I really, truly thought I was going to die right there in that emergency room.
If you've read the original post, you know the story. Tina and her husband came to my rescue and sorted things out with the insurance and the hospital, and finally a competent physician was tracked down (by Tina, my hero :) ) and brought to my side and he fought to get me finally, actually admitted for surgery.
Being wheeled into the O.R. (or "theater" as it's referred to here...which I can't wrap my head around calling it that as it makes it feel like a show to me...like it's taking the seriousness of surgery all too lightly...) I remember looking around and seeing again that no one was wearing gloves and no one had really understood me when I'd tried to tell them I was allergic to sulfa meds and thinking if God Himself did not intervene I would surely die here and now.
I stood at our bedroom window and took deep breaths. I looked at different sites, smelled different smells, listened for different sounds.
It had all been so very terrifying, yes.
But I lived through it.
I am alive today.
I am a much stronger person for it.
Outside of panic attacks like today, things in general scare me much less than they used to, because I KNOW I'm tough.
I didn't really know that about myself before this had happened.
I am tough.
And, I am so thankful for friends, thankful for a husband who heeded my insistence he stay home with our worried children instead of come with me, thankful for the few medical personnel who did take care of me, thankful to be alive.
Thanks be to God.
Oh, Kendra.

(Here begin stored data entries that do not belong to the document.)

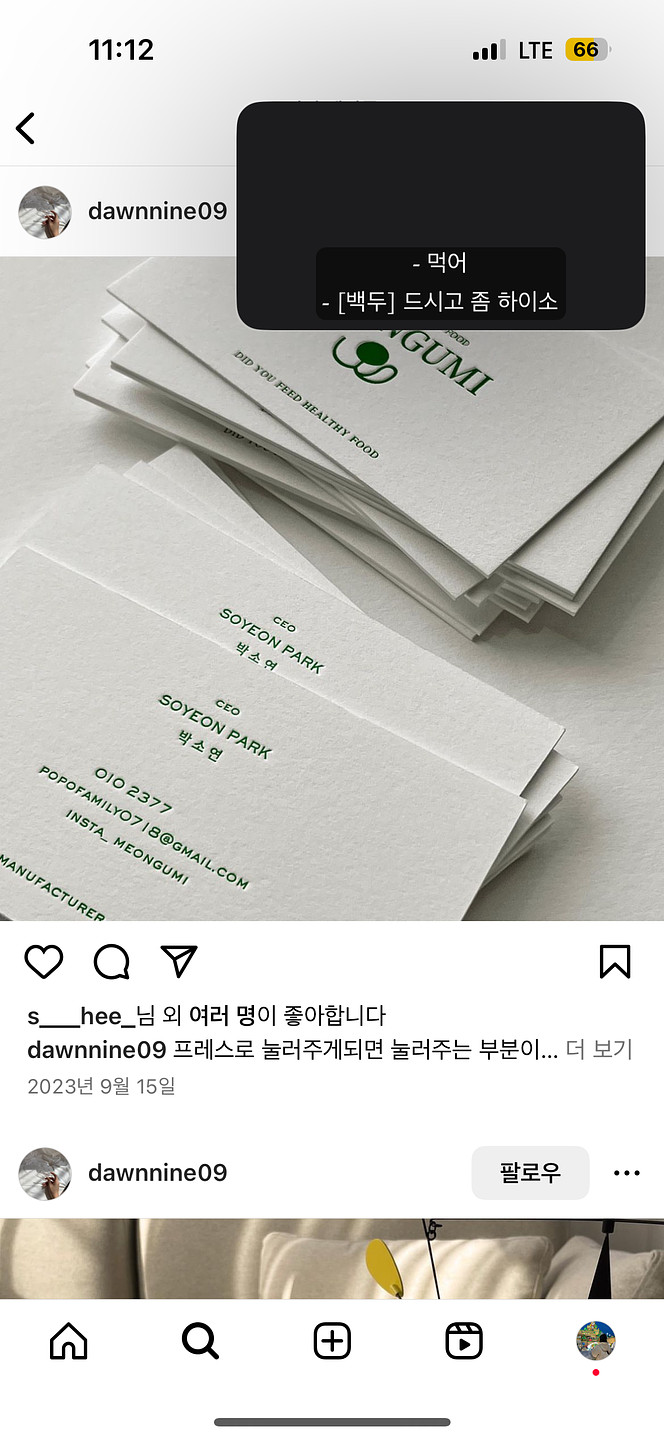The height and width of the screenshot is (1440, 664).
Task: Tap the back arrow icon
Action: 25,127
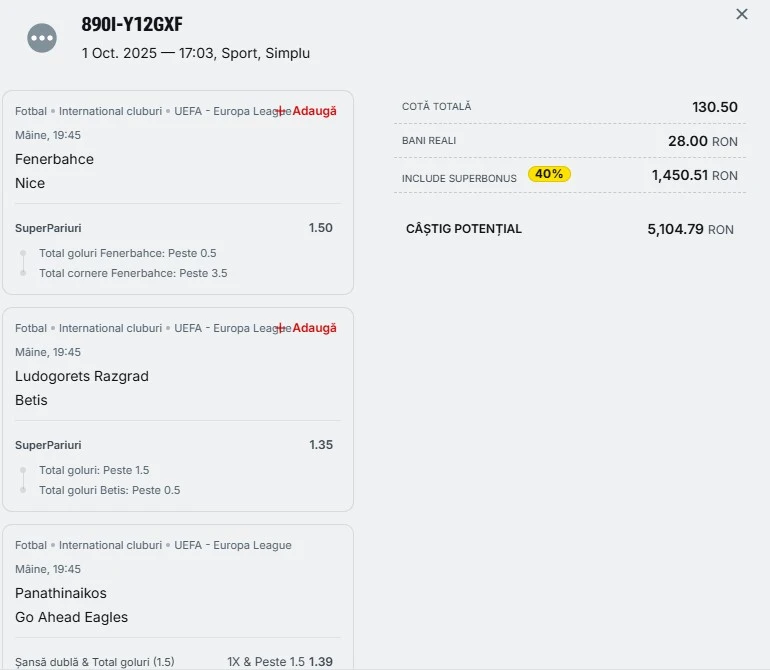Click the UEFA Europa League breadcrumb on Panathinaikos card
Screen dimensions: 770x670
click(x=233, y=545)

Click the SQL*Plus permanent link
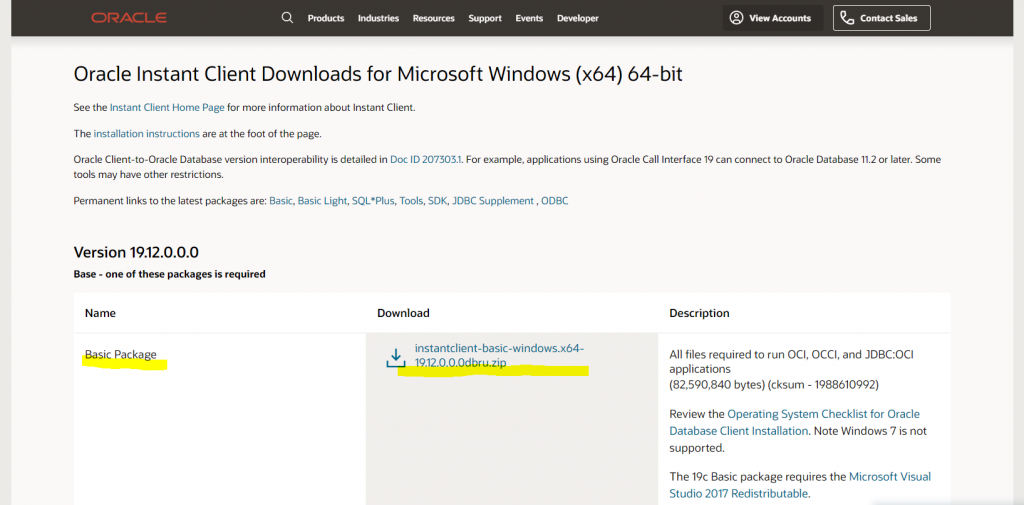pos(372,201)
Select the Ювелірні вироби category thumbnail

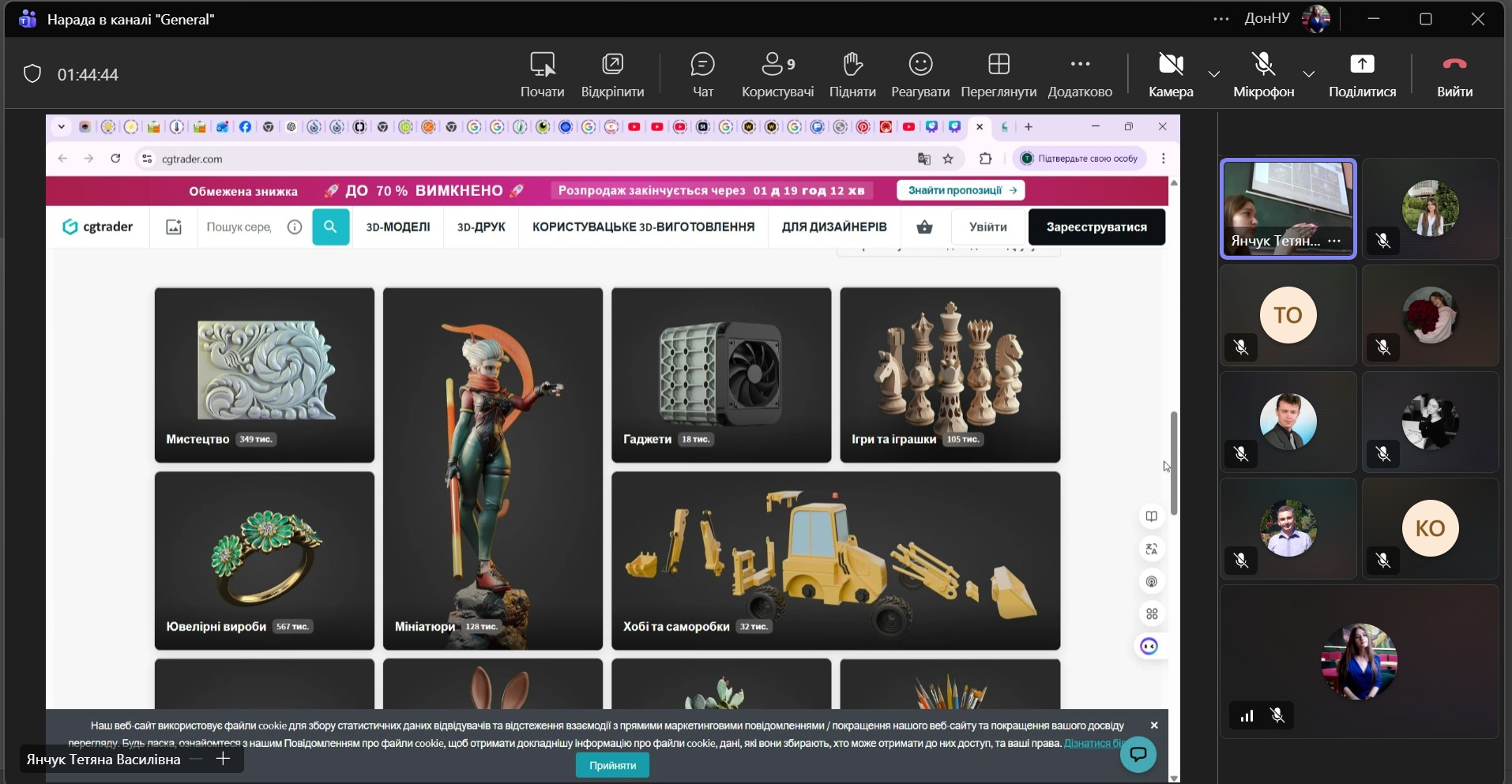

I am so sorry to hear you've had such a terrifying day. And so happy it all ended well a year ago. You *are* tough, and I am so happy to have you as a friend. xox
ReplyDeleteNot much fun to re-experience that time a year ago and have it impact you again. However, you survived BOTH experiences and are coming out of them stronger than ever. Here's to this being the last time that particular "anniversary" will be anything more than a memory.
ReplyDeleteLove you,
Aunt Carol
You are the toughest lady I know. I'm sorry to hear you had to relive it all again :-/ praying for you, sister.